This is all the more reason why Eno’s ongoing project analyzing cost and timeline drivers affecting delivery of public transit projects is so important. Eno has launched a new webpage as part of our effort to make our project’s goals and work products accessible. In the coming weeks, we will post more information on our construction cost data collection and case studies.
Eno is not the only organization currently exploring ways to rationalize the timelines and budgets of important transit investments. In fact, several projects currently underway around the world are aiming to answer similar questions. Eno’s project webpage links to many of these relevant resources, media stories, and other initiatives that we are coordinating with to answer our research questions. For example:
- The NYU Marron Institute of Urban Management is leading a team of researchers examining transit costs and timelines globally.

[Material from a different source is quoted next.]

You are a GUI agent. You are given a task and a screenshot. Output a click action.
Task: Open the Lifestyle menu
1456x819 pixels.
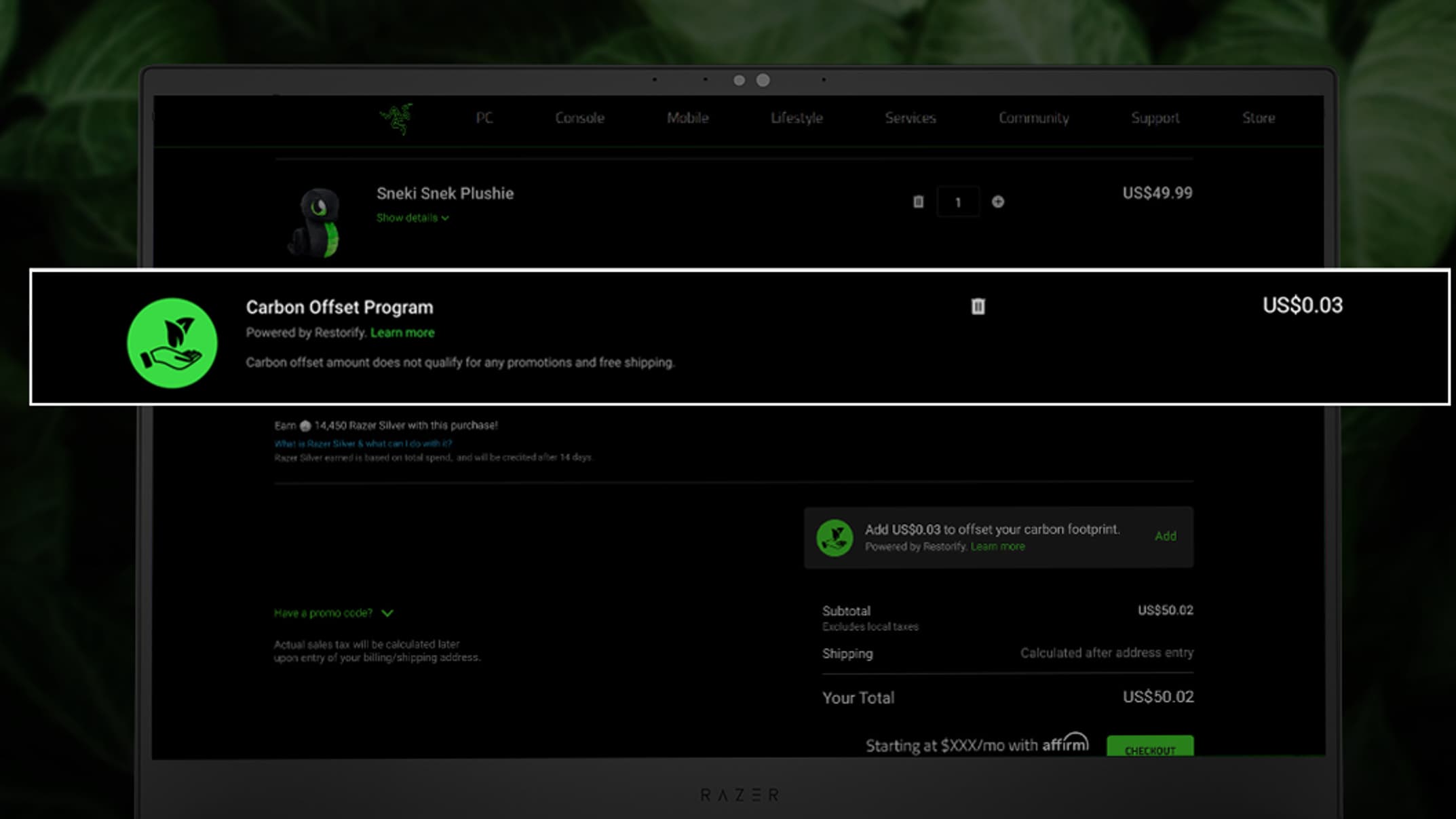(x=797, y=118)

- The Transport Politic published a highly-detailed, interactive map of current and planned transit infrastructure, along with rich detail on costs and timelines.
- Berkeley Law has launched a project analyzing construction costs and delays in California that would help inform massive investments like high speed rail and other urban transit projects in the state.
- SPUR just released a new paper this week examining challenges in delivering transit projects in the Bay Area and proposing an alternative delivery model for the region.
- The Federal Transit Administration is piloting an expedited project delivery approach to see if paring back select New Starts requirements can shorten timelines.
The myriad ongoing studies provide a few high level insights. The first is that the problem of high costs and long timelines for transit projects in the United States is systemic and needs to be addressed. The issue has been of growing concern for years but has now reached a tipping point, sparking a concerted effort to find solutions.
While these efforts are all loosely coordinated, they are operating mostly independently and each have slightly different scopes. As researchers publish papers and disseminate their recommendations, we suspect there will be many similar conclusions. Several independent groups echoing similar findings can make a powerful case for meaningful change.
The last important takeaway from these efforts is that each group believes that these problems have real solutions. If researchers assumed that nothing could be done to address high costs and long timelines, few resources would be invested in addressing them. Instead, the hours invested in research can now will yield actionable results given the magnitude of these issues and the real potential for change.